## BLOCO DE TEXTO
^^^^^^^^
Ora se existem outros custos que não estes (porque todos estes decorrem das despesas com pessoal devidamente previstas e programadas anualmente no orçamento municipal) quais são os outros custos que “o PRR não financia” e para os quais será necessário “entrar com dinheiro do orçamento municipal, ou seja dinheiro de todos nós, que pagamos os nossos impostos em Sesimbra”?

O PRR paga tudo, tendo por base (e permitam-me voltar, de novo, a uma explicação prestada na reunião de Câmara que aprovou o Orçamento Municipal de 2021 e que referi AQUI), a “maturidade nos projectos (…) alguns projectos ou estudos prévios pelo menos de arquitectura, com estimativa de custos, que serão essenciais e fundamentais para que possamos ir a jogo. (…)” 

E o “ir a jogo” seria “naquilo que já sabemos hoje que são as prioridades de investimento do Plano de Recuperação e Resiliência (que é muito apetecível porque tem financiamento a 100%)”. Estávamos em 2020. 

E o PRR era “muito apetecível porque tem financiamento a 100%”. Ou seja, paga tudo aquilo que for descriminado nos “projectos ou estudos prévios pelo menos de arquitectura, com estimativa de custos” e que terão “maturidade” para “ir a jogo”. Nem mais um cêntimo. Significa portanto que, se no decorrer da obra existirem trabalhos que não estavam previstos nem considerados na “estimativa de custos”, terá de ser alguém, que não o PRR, a assumi-los. No caso do novo Centro de Saúde da Quinta do Conde (cujo financiamento aprovado pelo PRR é de 1 milhão e 400 mil euros), se vierem a existir trabalhos que não estavam previstos nem considerados na “estimativa de custos” terá de ser a Autarquia a assumi-los e não, o PRR.

Ou seja, a Autarquia, entrará “com dinheiro do orçamento municipal, ou seja dinheiro de todos nós, que pagamos os nossos impostos em Sesimbra” para suportar os trabalhos não previstos nem considerados na “estimativa de custos”. Mas, se a Autarquia, não entrar “com dinheiro do orçamento municipal, ou seja dinheiro de todos nós, que pagamos os nossos impostos em Sesimbra” (o que seria inédito), a obra decorrerá apenas e só, de acordo com o projecto com “maturidade” que foi financiado pelo PRR. Mas ainda tem outra possibilidade: ao invés de entrar “com dinheiro do orçamento municipal, ou seja dinheiro de todos nós, que pagamos os nossos impostos em Sesimbra”, para suportar os trabalhos não previstos nem considerados na “estimativa de custos”, e se os mesmos se revelarem de superior importância, poderá anular trabalhos inicialmente previstos e considerados na “estimativa de custos” que correspondam ao mesmo valor dos trabalhos que não estavam previstos nem considerados na “estimativa de custos”. Simples.
^^^^^^^^
## SECÇÃO DE DADOS
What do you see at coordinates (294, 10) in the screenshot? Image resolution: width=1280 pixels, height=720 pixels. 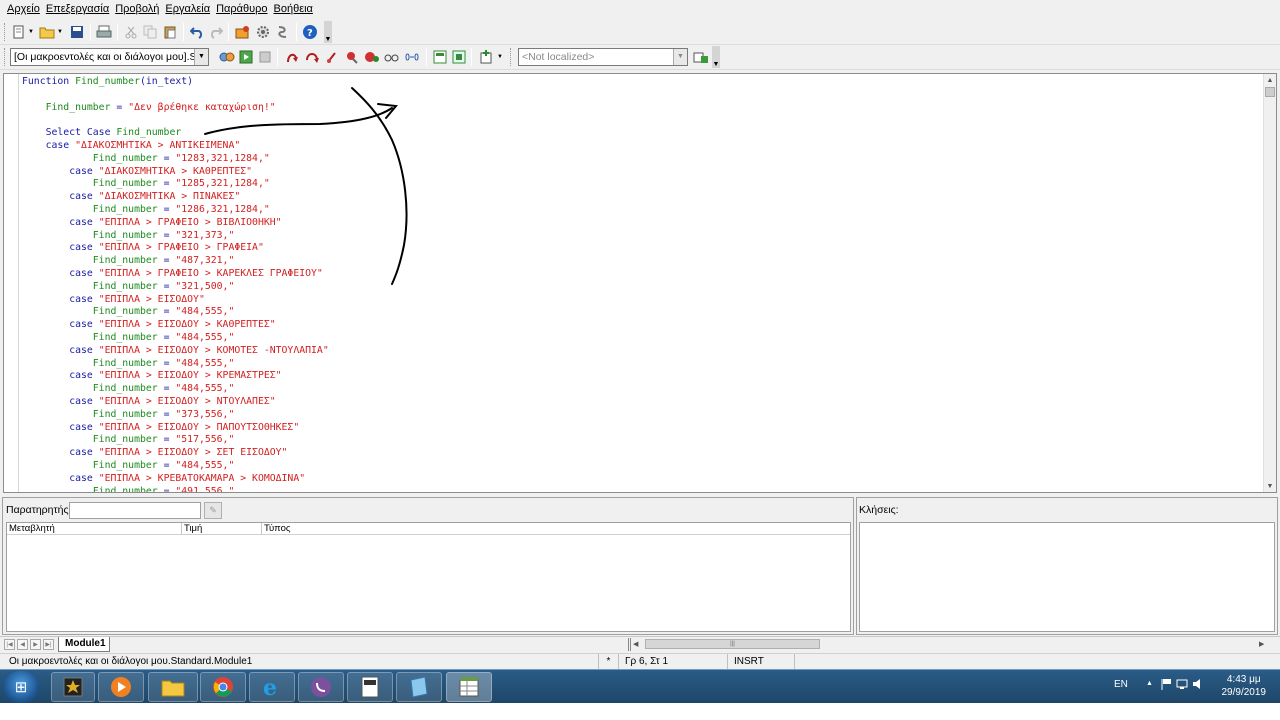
^^^^^^^^
## TAREFA 1
No texto sobre o PRR, qual é o valor do financiamento aprovado pelo PRR para o novo Centro de Saúde da Quinta do Conde?
## TAREFA 2
Diga se cada afirmação concorda com o texto sobre o PRR, respondendo sim ou não e citando as palavras do texto que decidem: (a) o PRR tem financiamento a 100%; (b) os trabalhos não previstos na estimativa de custos do Centro de Saúde da Quinta do Conde são pagos pelo PRR; (c) a reunião de Câmara mencionada aprovou o Orçamento Municipal de 2021.
## TAREFA 3
Prossiga o texto sobre o PRR em Sesimbra a partir da última frase apresentada.

## RESPOSTA ESPERADA 1
1 milhão e 400 mil euros.

## RESPOSTA ESPERADA 2
(a) Sim: "muito apetecível porque tem financiamento a 100%".
(b) Não: "terá de ser a Autarquia a assumi-los e não, o PRR".
(c) Sim: "na reunião de Câmara que aprovou o Orçamento Municipal de 2021".

## RESPOSTA ESPERADA 3
E poder-se-á perguntar porque é que podem existir trabalhos não previstos nem considerados na “estimativa de custos” que foi financiada pelo PRR? Simples: Porque em pouco mais de dois meses não se elaboram projectos com “maturidade”. Relembro que a 6 de Julho de 2022 (conforme referi AQUI), o Presidente da Autarquia afirmou que “o projecto ainda não está totalmente finalizado, ainda não foi quantificado o montante”. E que no dia seguinte foi publicado o Aviso, no âmbito do PRR, para submissão de candidaturas até ao dia 30 de Setembro de 2022. 

Um projecto com “maturidade” precisa de tempo! Tempo para rever o projecto da ARS. Tempo, muito tempo, para pormenorizar. Para contabilizar. Para coordenar. Para definir soluções e materiais. Um projecto com “maturidade” não se faz em cima do joelho, recorrendo às “organizações Zé Rocha”. Reparem: é mais o tempo que decorreu entre o dia 30 de Setembro de 2022 e ontem, data da assinatura do contrato de financiamento para a construção do novo Centro de Saúde da Quinta do Conde (seis meses em burocracias) do que o tempo para rever, pormenorizar, quantificar e orçamentar um projecto com “maturidade” e com um financiamento aprovado no valor de 1 milhão e 400 mil euros. Nem mais um cêntimo. 

Voltemos às palavras do Vereador das Finanças: "espero é que o valor do PRR chegue para o Centro de Saúde, porque aqui em cima aquilo que o Município recebeu para fazer este aqui, que está praticamente concluído, se calhar não chega a metade do valor lá despendido".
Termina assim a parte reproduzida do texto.